Sophie: A Digital Library of German-Language Women’s Works 1450-1922. This project is headed by Dr. Michelle S. James with the involvement of many faculty and students. The Sophie Internet Library provides a literature page with over 700 volumes of early texts readily accessible in modern print, including out-of-print, out-of-copyright novels and shorter fiction works, autobiographies, letters, journals and travel journals, works dealing with women’s lives and education during this period, as well as some large bibliographic/biographical reference works.  A music page makes available a growing selection of previously unavailable music by early German-speaking women composers, including both the scores themselves and recordings of many of the pieces. Additional pages will include women in journalism, stage, screen, and colonial travel literature, as well as in texts reflecting the experiences of German women abroad and in colonies. Finally, this project includes the Sophie Journal, a peer-reviewed on-line journal which publishes works by interested scholars, providing a repository of information concerning the lives and works of early German-language women.

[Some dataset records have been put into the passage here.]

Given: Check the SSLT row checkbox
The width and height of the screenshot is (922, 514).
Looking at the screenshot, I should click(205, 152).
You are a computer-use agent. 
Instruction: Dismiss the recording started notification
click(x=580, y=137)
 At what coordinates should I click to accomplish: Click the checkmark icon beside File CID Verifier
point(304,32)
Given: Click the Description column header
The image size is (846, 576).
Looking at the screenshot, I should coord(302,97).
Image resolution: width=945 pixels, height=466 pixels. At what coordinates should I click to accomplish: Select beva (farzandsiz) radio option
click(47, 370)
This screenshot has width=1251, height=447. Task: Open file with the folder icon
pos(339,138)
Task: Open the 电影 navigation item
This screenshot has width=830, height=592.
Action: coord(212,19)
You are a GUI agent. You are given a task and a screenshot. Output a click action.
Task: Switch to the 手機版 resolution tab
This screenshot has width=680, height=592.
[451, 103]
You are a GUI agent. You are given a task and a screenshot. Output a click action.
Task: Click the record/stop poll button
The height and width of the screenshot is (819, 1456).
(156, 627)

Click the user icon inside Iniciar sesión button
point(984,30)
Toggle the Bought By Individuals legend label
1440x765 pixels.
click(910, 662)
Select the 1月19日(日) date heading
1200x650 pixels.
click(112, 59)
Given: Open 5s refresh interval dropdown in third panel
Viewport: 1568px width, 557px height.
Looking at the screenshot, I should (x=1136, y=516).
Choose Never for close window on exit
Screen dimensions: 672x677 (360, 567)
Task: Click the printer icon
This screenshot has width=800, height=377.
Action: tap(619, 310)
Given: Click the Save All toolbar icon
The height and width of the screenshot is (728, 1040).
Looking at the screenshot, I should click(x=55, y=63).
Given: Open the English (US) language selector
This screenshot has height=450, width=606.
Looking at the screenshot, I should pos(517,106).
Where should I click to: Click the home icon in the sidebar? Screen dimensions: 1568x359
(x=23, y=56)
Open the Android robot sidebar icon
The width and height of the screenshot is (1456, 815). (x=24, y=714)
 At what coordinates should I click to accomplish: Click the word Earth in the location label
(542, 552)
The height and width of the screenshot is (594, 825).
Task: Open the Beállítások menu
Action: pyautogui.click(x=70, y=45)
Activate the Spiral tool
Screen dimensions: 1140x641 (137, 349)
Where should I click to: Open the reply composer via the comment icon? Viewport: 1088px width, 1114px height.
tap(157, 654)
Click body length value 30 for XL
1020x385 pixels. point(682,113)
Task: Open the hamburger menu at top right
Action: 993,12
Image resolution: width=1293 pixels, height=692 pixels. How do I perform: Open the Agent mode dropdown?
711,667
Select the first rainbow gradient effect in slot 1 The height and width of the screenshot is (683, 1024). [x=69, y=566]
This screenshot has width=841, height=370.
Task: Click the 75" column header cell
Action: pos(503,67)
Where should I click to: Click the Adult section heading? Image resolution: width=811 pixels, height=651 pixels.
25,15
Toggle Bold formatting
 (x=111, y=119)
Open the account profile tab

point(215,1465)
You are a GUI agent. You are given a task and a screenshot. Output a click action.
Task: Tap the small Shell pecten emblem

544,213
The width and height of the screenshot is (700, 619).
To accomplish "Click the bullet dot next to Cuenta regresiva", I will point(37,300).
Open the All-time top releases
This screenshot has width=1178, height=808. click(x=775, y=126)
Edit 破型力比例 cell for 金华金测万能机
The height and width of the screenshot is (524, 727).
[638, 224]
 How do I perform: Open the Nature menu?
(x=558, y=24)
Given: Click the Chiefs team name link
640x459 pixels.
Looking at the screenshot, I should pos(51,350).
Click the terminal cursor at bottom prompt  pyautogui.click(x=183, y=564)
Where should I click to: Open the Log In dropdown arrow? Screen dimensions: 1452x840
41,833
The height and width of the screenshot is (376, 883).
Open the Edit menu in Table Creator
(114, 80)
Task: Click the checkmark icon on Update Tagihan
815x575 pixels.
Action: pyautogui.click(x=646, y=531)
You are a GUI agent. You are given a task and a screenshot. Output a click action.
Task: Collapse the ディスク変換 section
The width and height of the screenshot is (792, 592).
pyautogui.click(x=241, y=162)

The Guide to the Women’s Manuscript Collection. This project is headed by Connie Lamb, MA, with John Murphy, MLS, and provides greater understanding of and access to primary documents related to women which are housed in the L. Tom Perry Collections of the Brigham Young University Library. These collections focus on Mormon and Western American women. The website includes summaries of some women’s manuscripts, bibliographical data, the manuscript genre, a short biography of the women, and an abstract description of the collection content. Materials include originals and/or transcripts of diaries, journals, biographies, autobiographies, papers, files, correspondence, and oral interviews of women in the nineteenth and twentieth centuries. The Women’s Collection exists to help document the lives, roles, and accomplishments of women, both prominent and the seemingly obscure.

The WomanStats Project. This project is headed by Valerie Hudson, PhD, with Mary Caprioli, PhD, Rose McDermott, PhD, Chad Emmett, PhD, and Bonnie Ballif-Spanvill, PhD. As many as 10 to 15 student research assistants are also involved in this project at any given time. The WomanStats Database is the most comprehensive compilation of information on the status of women in the world, with over 90,000 data points on over 260 variables. It includes quantitative as well as qualitative data, such as laws, practices, customs and actual experiences as recounted by women, each linked to a full bibliographic source. All sources credentialed to speak about the situation of women in a country are included: national data, independent reports, and interviews with country experts, even if they are contradictory. A number of scales on different variables have been created as well as maps of the world based on those scales. The response to this database has been extraordinary, from the interest of the United Nations  to the thousands who have already visited the website.

Because these projects are collections of data available for all scholars to use, it is impossible to know the number of scholarly works resulting from access to these datasets.  However, as an example of the types of publications that can come from analyses of these data, the WomanStats project, which has only been online since July 23, 2007, has already made possible publications and presentations by the principal investigators.